I see nothing wrong with that, personally. I have a love of writing Android apps (at least trying) and a long time of love of SageTV, so for me, porting the MiniClient to Android was a good fit in terms of my skills and what I love to do, as a hobby. Plus I got to learn a great deal in terms of how the SageTV miniclient works.

Quote:
Originally Posted by SageWizdom View Post
Presumably the HD300 was running a basic os (linux or similar), device drivers, maybe some java and the mini client. I was thinking that since the Pi and others already run debian, it might not be to bad making them run an extender.... but I'd rather spend my effort where it is best served. If the android port is really working, and I can just get something like the above box for $40, its probably not worth it. I'll just work on the FFMPEG updates/mplayer updates etc. (something in C that I can actually do, vs Java)

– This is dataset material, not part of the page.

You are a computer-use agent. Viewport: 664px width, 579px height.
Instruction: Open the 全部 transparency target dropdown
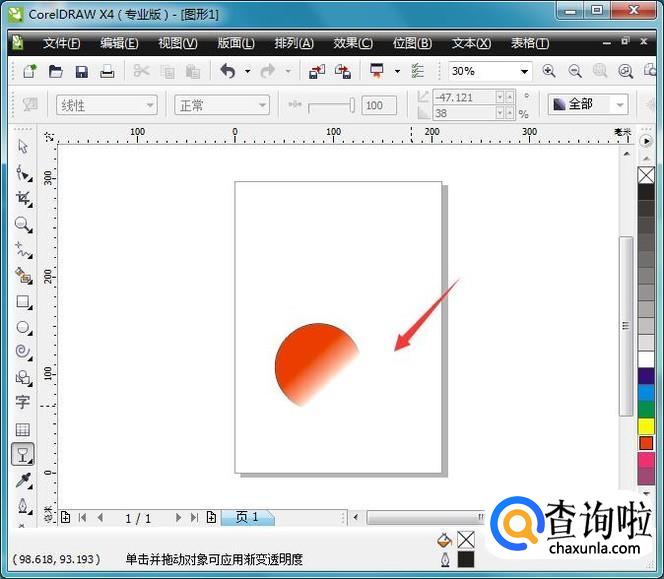[620, 105]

You guys definitely are spending lots of time on this, any thoughts on which needs more help ffmpeg or mplayer and what needs to be done? For either of these, I'd recommend compartmentalizing any sage specific changes and working on making it so the normal baseline with minimal updates does what sage wants (so it can stay current). It also may be worthwhile to see if those projects might consider some sage options as part of their baseline.
If you have to skills (and passion) for C, then I'd suggest you start with ffmpeg, bring it up to the latest version of ffmpeg. Jeff and team had to do several changes to the original ffmpeg code to make it work with sagetv, so figuring out those changes, and then applying them to a recent ffmpeg would be great. This is not a small task, and it's somewhat tedious. I've done this already (about 70%) for the mplayer portion (which is really only used on the linux placeshifter).

https://github.com/OpenSageTV/mplayer/tree/master

If you look at that mplayer project, there is a master branch which is an untouched mplayer, and then a sagetv branch which is the changes that I've managed to apply to mplayer.

Something similar needs to be done for the ffmpeg sources.

If no one else does it, I'll likely take a stab at it (someday), but, to be honest, it's not my core skillset.

Quote:
Originally Posted by Fuzzy View Post
I think the Pi's data IO capabilities would be it's Achilles heel in a server role (100Mbps ethernet, and only USB 2.0). Something like a pogoplug may be more appropriate for server duty, having a gigibit ethernet port, SATA port, and USB-3.0. It even comes with a case! Unfortunately, I think it's only got like 128MB of RAM, making an actual sage server impossible. I wish there was something on the market that hit somewhere in the middle, but I haven't seen it.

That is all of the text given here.